Footrace in Boston, Massachusetts, USA

The 2012 Boston Marathon took place in Boston, Massachusetts on Monday April 16, 2012. It was the 116th edition of the mass-participation marathon. Organized by the Boston Athletic Association, it was the first of the World Marathon Majors series to be held in 2012. A total of 22,426 runners started the race. The competition was held in hot running conditions, reaching 88 F that afternoon, and some of the 27,000 registered runners opted to take up the organizers' offer to defer their entry until the 2013 race.

Wesley Korir and Sharon Cherop won the elite men's and women's races respectively. Josh Cassidy and Shirley Reilly were the winners of the wheelchair racing section. In the masters section, Uli Steidl won the men's marathon and Svetlana Pretot (ninth overall) was the women's champion.

#####

-- Task description --
Edit the marathon text from "Footrace in Boston, Massachusetts, USA" to "the 2013 race.", putting "participants" in place of "runners". The data after this point are separate from the marathon text.

Excerpts from a dataset
#####

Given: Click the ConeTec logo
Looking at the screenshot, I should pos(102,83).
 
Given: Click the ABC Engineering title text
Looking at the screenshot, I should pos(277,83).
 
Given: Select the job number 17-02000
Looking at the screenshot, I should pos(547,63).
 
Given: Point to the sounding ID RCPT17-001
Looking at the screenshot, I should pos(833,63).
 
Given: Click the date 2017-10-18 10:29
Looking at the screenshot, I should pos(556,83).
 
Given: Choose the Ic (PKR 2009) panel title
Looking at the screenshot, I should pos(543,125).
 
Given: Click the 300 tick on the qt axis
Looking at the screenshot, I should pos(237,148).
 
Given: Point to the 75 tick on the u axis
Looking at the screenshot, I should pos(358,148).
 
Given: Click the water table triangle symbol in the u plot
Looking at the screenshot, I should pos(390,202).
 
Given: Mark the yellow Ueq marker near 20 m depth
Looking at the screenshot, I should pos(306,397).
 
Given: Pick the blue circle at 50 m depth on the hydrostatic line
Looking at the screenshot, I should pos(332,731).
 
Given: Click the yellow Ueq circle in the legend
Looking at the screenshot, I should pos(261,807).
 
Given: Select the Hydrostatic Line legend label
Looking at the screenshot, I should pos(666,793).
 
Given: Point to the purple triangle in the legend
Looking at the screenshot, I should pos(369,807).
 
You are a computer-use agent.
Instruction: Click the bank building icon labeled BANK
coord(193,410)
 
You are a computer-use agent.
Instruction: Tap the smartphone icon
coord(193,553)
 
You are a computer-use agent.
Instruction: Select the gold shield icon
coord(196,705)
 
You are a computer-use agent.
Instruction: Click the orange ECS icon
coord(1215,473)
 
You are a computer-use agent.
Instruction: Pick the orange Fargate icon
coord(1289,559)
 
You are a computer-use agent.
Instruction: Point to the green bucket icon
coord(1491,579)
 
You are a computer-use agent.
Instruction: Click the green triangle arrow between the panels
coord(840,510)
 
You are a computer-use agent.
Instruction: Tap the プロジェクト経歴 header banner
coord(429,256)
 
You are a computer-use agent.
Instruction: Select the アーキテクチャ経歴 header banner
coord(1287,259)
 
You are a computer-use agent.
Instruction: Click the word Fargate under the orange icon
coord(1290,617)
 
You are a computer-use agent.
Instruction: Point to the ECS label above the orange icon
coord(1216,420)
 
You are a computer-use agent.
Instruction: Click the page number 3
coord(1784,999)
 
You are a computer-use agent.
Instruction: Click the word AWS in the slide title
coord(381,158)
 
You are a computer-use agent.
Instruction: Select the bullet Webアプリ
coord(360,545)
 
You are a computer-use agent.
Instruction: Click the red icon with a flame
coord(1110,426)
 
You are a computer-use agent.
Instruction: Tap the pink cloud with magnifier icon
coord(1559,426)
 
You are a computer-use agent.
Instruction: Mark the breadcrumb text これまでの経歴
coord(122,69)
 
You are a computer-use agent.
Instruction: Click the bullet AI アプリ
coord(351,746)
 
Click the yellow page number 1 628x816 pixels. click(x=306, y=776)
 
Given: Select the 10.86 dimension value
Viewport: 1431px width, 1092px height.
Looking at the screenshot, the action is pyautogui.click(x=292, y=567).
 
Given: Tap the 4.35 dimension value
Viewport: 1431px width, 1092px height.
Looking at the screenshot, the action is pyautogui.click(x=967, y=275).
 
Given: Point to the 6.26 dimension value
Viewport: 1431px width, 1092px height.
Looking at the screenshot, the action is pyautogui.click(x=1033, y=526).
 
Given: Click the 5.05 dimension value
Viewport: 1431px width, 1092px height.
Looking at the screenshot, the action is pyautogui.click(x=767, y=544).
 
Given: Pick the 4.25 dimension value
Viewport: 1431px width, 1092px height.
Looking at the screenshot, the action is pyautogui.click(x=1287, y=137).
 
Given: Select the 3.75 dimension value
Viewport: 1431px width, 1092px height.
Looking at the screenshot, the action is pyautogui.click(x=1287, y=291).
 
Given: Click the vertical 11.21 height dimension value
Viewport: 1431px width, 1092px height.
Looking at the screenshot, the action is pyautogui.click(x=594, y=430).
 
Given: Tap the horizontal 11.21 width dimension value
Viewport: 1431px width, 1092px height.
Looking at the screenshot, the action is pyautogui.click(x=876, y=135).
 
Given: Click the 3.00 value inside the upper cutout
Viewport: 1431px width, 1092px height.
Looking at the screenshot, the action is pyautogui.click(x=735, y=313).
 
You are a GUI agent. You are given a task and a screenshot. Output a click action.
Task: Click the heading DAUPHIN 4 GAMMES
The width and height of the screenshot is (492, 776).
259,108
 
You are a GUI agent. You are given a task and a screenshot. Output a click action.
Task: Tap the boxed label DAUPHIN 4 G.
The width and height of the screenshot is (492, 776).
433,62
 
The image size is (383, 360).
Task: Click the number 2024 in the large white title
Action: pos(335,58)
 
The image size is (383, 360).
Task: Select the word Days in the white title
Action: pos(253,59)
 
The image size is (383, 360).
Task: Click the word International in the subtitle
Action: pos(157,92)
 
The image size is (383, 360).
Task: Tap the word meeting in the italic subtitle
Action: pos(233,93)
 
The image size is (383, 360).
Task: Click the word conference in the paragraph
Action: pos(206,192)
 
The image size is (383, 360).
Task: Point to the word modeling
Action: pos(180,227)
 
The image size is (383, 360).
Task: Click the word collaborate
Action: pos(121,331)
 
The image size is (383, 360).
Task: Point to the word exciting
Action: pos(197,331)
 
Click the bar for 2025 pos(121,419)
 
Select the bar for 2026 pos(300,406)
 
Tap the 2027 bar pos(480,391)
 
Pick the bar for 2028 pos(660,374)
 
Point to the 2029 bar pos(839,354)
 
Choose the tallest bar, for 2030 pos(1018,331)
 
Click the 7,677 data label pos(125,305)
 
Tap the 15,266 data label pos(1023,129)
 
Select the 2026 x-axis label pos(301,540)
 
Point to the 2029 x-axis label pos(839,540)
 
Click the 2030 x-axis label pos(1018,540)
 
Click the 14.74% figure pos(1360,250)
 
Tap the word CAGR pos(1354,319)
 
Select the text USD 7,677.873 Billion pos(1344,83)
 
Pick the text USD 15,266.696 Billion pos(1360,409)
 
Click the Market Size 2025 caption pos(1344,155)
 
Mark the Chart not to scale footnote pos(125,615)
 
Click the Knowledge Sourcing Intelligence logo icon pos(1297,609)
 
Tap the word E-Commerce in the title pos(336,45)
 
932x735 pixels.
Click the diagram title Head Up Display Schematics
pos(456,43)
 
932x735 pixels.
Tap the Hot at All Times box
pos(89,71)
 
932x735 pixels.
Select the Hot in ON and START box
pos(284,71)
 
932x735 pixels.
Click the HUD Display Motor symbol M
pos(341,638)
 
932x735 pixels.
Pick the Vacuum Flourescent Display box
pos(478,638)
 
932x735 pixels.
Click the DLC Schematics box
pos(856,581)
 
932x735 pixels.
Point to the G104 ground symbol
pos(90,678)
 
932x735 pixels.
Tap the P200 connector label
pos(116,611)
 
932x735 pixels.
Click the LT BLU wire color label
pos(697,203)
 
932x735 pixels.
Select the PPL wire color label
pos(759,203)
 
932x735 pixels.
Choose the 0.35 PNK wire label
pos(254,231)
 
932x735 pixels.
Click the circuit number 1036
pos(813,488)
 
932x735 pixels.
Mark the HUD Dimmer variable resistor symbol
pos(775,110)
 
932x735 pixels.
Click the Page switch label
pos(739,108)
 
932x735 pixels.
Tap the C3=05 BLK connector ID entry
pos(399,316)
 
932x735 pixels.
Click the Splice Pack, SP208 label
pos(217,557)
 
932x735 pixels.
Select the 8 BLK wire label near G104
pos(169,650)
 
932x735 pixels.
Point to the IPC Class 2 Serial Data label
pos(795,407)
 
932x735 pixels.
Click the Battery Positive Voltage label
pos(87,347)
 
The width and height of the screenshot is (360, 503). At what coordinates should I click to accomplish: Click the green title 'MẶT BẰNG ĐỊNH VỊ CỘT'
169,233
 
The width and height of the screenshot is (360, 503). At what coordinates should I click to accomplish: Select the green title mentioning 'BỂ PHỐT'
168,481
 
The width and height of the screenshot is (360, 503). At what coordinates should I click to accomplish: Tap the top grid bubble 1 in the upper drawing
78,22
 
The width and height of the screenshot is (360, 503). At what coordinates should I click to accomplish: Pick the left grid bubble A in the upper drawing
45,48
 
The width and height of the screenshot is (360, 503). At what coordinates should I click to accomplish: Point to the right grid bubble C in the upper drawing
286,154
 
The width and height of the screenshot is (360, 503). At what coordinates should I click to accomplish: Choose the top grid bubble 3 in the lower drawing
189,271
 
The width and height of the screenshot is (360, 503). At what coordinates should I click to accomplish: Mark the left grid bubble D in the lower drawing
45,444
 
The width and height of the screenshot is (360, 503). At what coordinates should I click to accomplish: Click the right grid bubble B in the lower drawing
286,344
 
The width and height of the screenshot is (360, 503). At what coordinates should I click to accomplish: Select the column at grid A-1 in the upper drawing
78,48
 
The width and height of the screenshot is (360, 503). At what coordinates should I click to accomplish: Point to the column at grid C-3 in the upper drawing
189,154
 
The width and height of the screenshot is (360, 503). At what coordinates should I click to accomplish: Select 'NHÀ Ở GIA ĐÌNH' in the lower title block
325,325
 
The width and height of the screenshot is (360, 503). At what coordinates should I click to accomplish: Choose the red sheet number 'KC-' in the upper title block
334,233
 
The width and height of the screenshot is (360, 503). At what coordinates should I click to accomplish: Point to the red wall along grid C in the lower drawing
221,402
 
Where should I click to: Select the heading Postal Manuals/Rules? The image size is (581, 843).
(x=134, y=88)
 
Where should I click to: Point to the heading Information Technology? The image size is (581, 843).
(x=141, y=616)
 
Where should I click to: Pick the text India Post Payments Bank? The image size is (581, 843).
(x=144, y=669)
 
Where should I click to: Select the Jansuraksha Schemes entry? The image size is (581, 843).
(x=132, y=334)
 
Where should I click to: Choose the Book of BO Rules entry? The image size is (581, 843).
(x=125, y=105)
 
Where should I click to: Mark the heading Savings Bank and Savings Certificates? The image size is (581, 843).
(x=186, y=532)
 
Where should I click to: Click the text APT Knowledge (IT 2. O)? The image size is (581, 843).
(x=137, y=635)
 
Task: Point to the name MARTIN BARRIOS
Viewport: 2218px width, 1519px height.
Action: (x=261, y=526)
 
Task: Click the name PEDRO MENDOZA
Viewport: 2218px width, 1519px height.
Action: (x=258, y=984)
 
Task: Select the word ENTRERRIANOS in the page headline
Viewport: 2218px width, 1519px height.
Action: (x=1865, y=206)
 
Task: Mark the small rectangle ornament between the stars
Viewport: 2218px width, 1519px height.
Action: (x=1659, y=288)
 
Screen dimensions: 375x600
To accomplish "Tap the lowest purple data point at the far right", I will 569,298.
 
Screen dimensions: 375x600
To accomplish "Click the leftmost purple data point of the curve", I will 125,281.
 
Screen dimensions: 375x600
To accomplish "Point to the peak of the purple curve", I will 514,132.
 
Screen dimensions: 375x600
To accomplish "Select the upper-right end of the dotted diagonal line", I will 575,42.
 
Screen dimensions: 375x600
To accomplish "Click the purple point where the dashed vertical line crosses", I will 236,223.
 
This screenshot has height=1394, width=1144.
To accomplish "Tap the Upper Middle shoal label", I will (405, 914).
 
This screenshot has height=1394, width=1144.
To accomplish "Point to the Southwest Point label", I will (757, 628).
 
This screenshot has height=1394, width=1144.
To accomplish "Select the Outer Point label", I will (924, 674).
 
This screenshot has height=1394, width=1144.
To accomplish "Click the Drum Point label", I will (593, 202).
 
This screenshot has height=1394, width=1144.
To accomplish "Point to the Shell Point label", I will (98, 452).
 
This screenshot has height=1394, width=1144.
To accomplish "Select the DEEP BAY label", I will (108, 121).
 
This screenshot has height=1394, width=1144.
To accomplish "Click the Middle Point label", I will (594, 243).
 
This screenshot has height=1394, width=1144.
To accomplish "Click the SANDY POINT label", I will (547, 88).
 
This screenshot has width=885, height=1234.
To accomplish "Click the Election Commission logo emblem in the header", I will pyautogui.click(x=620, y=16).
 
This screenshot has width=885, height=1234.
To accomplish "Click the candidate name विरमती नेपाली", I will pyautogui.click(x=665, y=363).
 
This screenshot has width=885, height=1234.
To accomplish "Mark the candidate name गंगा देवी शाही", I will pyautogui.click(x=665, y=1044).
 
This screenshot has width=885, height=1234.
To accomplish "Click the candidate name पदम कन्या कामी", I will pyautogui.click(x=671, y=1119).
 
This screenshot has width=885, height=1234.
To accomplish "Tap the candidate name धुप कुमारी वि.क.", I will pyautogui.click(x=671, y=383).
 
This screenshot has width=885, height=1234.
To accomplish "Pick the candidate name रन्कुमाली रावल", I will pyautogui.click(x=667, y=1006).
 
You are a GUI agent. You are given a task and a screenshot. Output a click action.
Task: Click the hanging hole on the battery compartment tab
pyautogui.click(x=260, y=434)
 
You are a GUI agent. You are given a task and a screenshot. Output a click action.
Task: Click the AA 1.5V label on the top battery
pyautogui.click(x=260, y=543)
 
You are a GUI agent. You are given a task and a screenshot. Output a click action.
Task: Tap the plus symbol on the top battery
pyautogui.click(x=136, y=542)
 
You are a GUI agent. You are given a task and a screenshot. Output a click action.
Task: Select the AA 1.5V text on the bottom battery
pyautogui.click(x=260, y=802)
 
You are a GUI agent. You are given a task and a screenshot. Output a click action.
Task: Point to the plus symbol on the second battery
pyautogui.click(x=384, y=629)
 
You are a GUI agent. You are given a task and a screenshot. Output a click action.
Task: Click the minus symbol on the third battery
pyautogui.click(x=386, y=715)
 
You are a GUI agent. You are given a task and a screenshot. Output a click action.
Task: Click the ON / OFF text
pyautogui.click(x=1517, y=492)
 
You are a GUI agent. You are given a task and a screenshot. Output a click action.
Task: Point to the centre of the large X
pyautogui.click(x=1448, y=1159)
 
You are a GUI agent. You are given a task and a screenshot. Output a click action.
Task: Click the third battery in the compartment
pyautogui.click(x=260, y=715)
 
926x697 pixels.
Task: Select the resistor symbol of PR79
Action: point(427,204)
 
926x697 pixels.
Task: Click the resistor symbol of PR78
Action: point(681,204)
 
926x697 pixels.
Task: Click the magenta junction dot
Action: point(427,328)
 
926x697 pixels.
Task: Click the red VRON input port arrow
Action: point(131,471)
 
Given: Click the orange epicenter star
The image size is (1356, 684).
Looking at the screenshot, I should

#####

-- Response below --
Footrace in Boston, Massachusetts, USA

The 2012 Boston Marathon took place in Boston, Massachusetts on Monday April 16, 2012. It was the 116th edition of the mass-participation marathon. Organized by the Boston Athletic Association, it was the first of the World Marathon Majors series to be held in 2012. A total of 22,426 participants started the race. The competition was held in hot running conditions, reaching 88 F that afternoon, and some of the 27,000 registered participants opted to take up the organizers' offer to defer their entry until the 2013 race.